L'Express (France)

FUGUE MEXICAINE

- D. P.

par Chloé Aridjis, trad. de l’anglais par A. Bargel. Mercure de France, 176 p., 21 €. 16/20

« J’avais 17 ans et il était temps d’affirmer mon indépendan­ce. » En ce mois d’octobre 1988, Luisa, lycéenne à Mexico, fugue de chez ses parents en compagnie de Tomás, un garçon mystérieux, de 2 ans son aîné, dont elle est amoureuse bien que le connaissan­t « à peine ». Luisa l’a convaincu de partir à la recherche d’une troupe de nains ukrainiens qui se sont enfuis d’un cirque soviétique en tournée au Mexique, comme elle l’a lu dans le journal. Leur escapade en car les mènera finalement jusqu’à la plage de Zipolite, sur la côte Pacifique, dans le sud de l’Etat d’Oaxaca. Un lieu mythique pour les hippies, l’une des seules plages nudistes du pays, où se retrouvent des jeunes venus du monde entier.
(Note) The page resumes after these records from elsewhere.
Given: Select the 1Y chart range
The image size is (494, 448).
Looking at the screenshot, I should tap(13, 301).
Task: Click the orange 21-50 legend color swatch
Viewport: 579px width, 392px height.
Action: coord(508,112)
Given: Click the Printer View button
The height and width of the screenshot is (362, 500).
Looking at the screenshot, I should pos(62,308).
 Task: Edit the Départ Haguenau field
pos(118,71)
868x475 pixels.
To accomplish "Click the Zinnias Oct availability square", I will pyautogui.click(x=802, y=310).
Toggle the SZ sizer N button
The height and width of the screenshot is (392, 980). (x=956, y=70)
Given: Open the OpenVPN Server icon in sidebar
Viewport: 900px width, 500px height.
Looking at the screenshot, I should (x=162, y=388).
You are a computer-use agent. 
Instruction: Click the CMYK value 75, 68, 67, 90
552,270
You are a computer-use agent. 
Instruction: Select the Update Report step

Si l’idylle dont Luisa rêvait avec Tomás va tourner court, l’adolescent­e se laisse porter par l’indolence ambiante, les rencontres inattendue­s au café El Cósmico en éclusant des bières Negra Modelo ou des tequilas sunrise, les fêtes autour d’un feu de camp. Fascinée par la mer, son ressac, ses profondeur­s, elle se remémore aussi les temps forts de sa jeunesse dans la colonia (le quartier) Roma de Mexico. Ce troisième roman traduit en français de Chloé Aridjis nous entraîne dans un voyage à la fois initiatiqu­e et dépaysant, pittoresqu­e et fantaisist­e. L’écriture simple de l’écrivaine mexicano-américaine restitue finement les émois, les réflexions et les rêveries de sa narratrice (son double). Sous les auspices de Baudelaire et de Lautréamon­t, au son des tubes des Cure, des Smiths, des Sisters of Mercy ou de Joy Division, les réminiscen­ces de Luisa riment avec une certaine nostalgie : « Peu importent les efforts qu’on accomplit pour réprimer nos souvenirs, après quelque temps les rivages s’érodent, les châteaux de sable s’effondrent et les sirènes noyées refont surface », conclut-elle.